Payakumbuh,Sumbar, tipikorinvestigasinews.id — Pengesahan APBD melalui Peraturan Daerah (Perda) Kota Payakumbuh Tahun Anggaran 2026 terancam batal.
Agenda paling vital untuk menentukan arah pembangunan Kota Payakumbuh tahun depan diwarnai beberapa kali penundaan.
Tenggat waktu yang diberikan Gubernur Sumatera Barat pada hari ini Jumat 28 November 2025 pun tetap tidak terlaksana.
Pun Jadwal baru Bamus DPRD yang menetapkan pengesahan RAPBD menjadi APBD pada Sabtu, 29 November pun akan gagal, karena pada Jumat 28 November Wako Zulmaeta dijadwalkan akan berada di Jakarta untuk menerima Penghargaan dari Bank Indonesia (BI).
Secara nasional, tanggal 30 November jadi batas terakhir Pengesahan, itupun dengan Resiko Sanksi dari Kemendagri karena keterlambatan.
Karena itu proses pengesahan yang seharusnya dilakukan Wali Kota langsung di hadapan DPRD melalui rapat paripurna pada Jumat malah kembali tertunda.
Alasan WaliKota menghadiri acara penghargaan di Bank Indonesia, Jakarta, pada hari Jumat 28 November DPRD pun memahami dan memberi dispensasi dengan menggeser Paripurna ke hari Minggu 30 November.
Tetapi belum lagi dilaksanakan, muncul lagi permintaan dari Internal Wako Zulmaeta, Rapat Paripurna yang dijadwalkam akan digelar siang hari diminta untuk ditunda lagi ke pukul 20.00 malam hari.
Permintaan Wako Zulmaeta itu disampaikan lewat Sekwan, bukan oleh WaliKota secara langsung.
Di sinilah rentetan penundaan menimbulkan tanya?
• Apakah Wali Kota memiliki kegiatan lain di luar kota, mungkin ke Pekanbaru? bedah lagi Pak?
• Atau ada pekerjaan di tempat lain yang justru lebih didahulukan ketimbang urusan APBD Payakumbuh?
• Jika DPRD sudah memberi kelonggaran, mengapa masih meminta tambahan waktu?
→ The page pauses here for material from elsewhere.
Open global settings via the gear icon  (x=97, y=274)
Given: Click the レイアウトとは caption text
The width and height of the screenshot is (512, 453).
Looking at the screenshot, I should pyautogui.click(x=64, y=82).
• Dan mengapa harus malam? Apakah wajar ketok palu APBD dilakukan di jam malam seperti itu?
Lebih janggal lagi, Pimpinan maupun Anggota DPRD mengaku tidak mendapat kabar langsung dari Wali Kota terkait alasan pengunduran tersebut, terus DPRD ini fungsinya Apa?, sehingga semua nya disampaikan secara tidak langsung?
Padahal, Pengesahan APBD adalah Pekerjaan akhir tahun yang seharusnya menjadi prioritas tertinggi, bukan ditunda berkali-kali tanpa kejelasan.
DPRD akhirnya sepakat tetap menggelar paripurna pada siang hari sesuai dispensasi yang telah diberikan.
Namun publik Payakumbuh kini semakin mempertanyakan, mengapa proses sepenting ini terasa tidak mendapatkan perhatian penuh dari pihak eksekutif? Ada apa sebenarnya di balik rangkaian pengunduran ini?
Hingga saat ini, penjelasan resmi dari Wali Kota belum muncul. Yang tersisa adalah tanda tanya yang makin besar.